Tek belirsizlik bu değil. Ancak belirginleşmiş unsurlar da hiç yok değil. Aralık ayında bu köşede iki hafta yazdıklarımı tekrarlamaktan kaçınarak, bilinmeyenler değil de bilinmesi gerekenler hakkında devam edeceğim. 

Türkiye’de Kürt sorununa ilişkin iki karşıt konumlanış olageldi. Birincisi “Türkiyeli çözüm” olarak adlandırıldı. Kürt legal partilerinin “Türkiyelileşme” söylemi bu yaklaşıma göz kırpar. 1990’larda Türkiye solunun Kürt siyasi hareketiyle ilişkilerinde benzer bir güdü söz konusu olmuştur; kimilerinin demokrasi mücadelesi, bizim ortak sınıf gündemi dediğimiz denemeler bu kapsamdadır. Öcalan’ın hapse girmesinden epey sonra TSK içinde bir eğilimin “vur kurtul” yerine, ülke sınırları içinde bir çözüm denemesinde bulunduğu söylenir…

Hatta AKP’nin başlattığı sürecin TSK girişiminin önünü kestiği de düşünülmüştür. AKP açıkça Atlantikçi bir zeminde bir oyun kuruyor, Ortadoğu için Amerikan Barışı’nın ayrılmaz öğesi olarak bir Kürt çözümü tasarlıyordu. Elbette Britanya istihbaratı MI6 gayet belirgin operasyon merkeziydi. Türkçede bir türlü oturmayan çevirisiyle “çatışmaların çözümü”, conflict resolution bir Atlantik ekolüdür… 

Bu da ikinci konumlanıştı. Kürt sorunu uluslararası nitelik taşımanın ötesinde, uluslararası siyaset alanına taşınmalı, çözüm formülleri oralardan gelmeliydi. Emperyalist dense de, Batı demokrasinin beşiği değil miydi! 

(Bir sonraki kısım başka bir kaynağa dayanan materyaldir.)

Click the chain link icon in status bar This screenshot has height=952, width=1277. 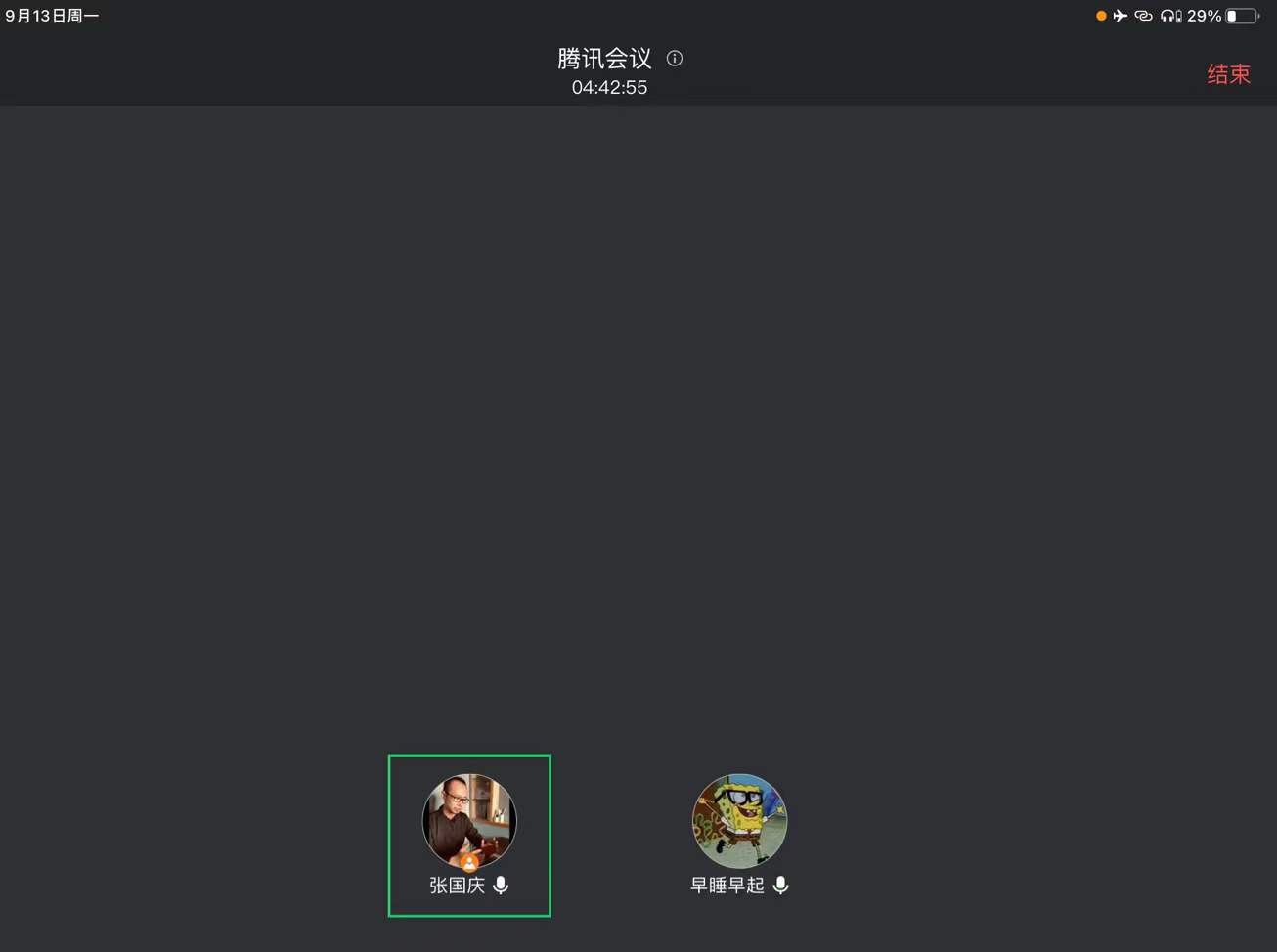click(1143, 16)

İlk örneği Turgut Özal’ın bir koyup-üç alma fırsatçılığı olan geniş bir ekol oluştu. Uluslararası Kürt konferansları düzenlendi, Batılı liderler en demokrat kostümleriyle bunları himaye ettiler. Mesut Yılmaz AB yolunu Diyarbakır’dan geçirdi; bu yetmedi, Washington’un askerlerinin de Bağdat seferine bizim Kürt coğrafyamızdan çıkmaları TBMM’ye tezkere olarak getirilebildi! Türkiye’ye pazarlanan konsept bugün de cari olandır: Türkiye Kürtlerle barışarak, barıştığı ölçüde büyür, güçlenir…

AB denince aklı hemen dağılan Türkiye soluna Amerikancılık sığmaz. Solun 1 Mart 2003 tezkeresinde topyekûn aldığı pozisyon emperyalist senaryonun aksamasında rol sahibi olmuştu. 

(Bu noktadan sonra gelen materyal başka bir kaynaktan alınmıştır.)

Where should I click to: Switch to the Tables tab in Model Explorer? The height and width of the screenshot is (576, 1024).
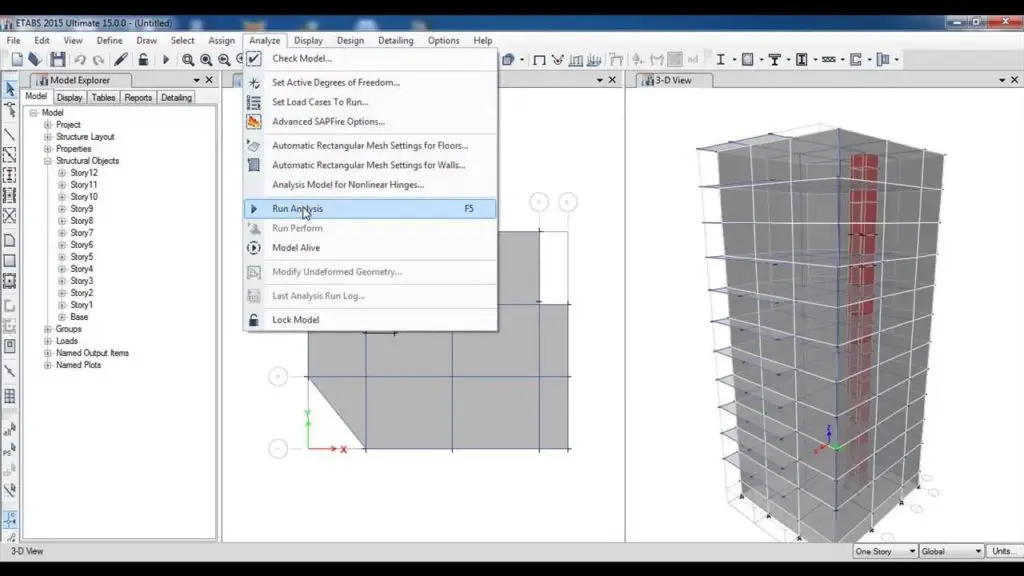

Evet, Kürt sorununu uluslararasılaştırmak emperyalist bir projedir. Ancak bu, tersinden, Türkiyeli çözüm fikrinin antiemperyalist olmasını garanti etmiyor. Türkiyelileşme perspektifi Kürt siyasi hareketinin liderliği için demagojik bir ikna argümanı olmaktan öteye geçmedi. Örneğin 2015’te tıkanan süreç Atlantikçi projenin geniş kitlelere yutturulması amacıyla yerli renklere boyanmıştı. 

Gerçekten Türkiyeli diye adlandırabileceğimiz bir çözümün, belki gelecek haftalarda konuşacağımız açık seçik ilkeleri olmalıdır. En başta antiemperyalizm gibi…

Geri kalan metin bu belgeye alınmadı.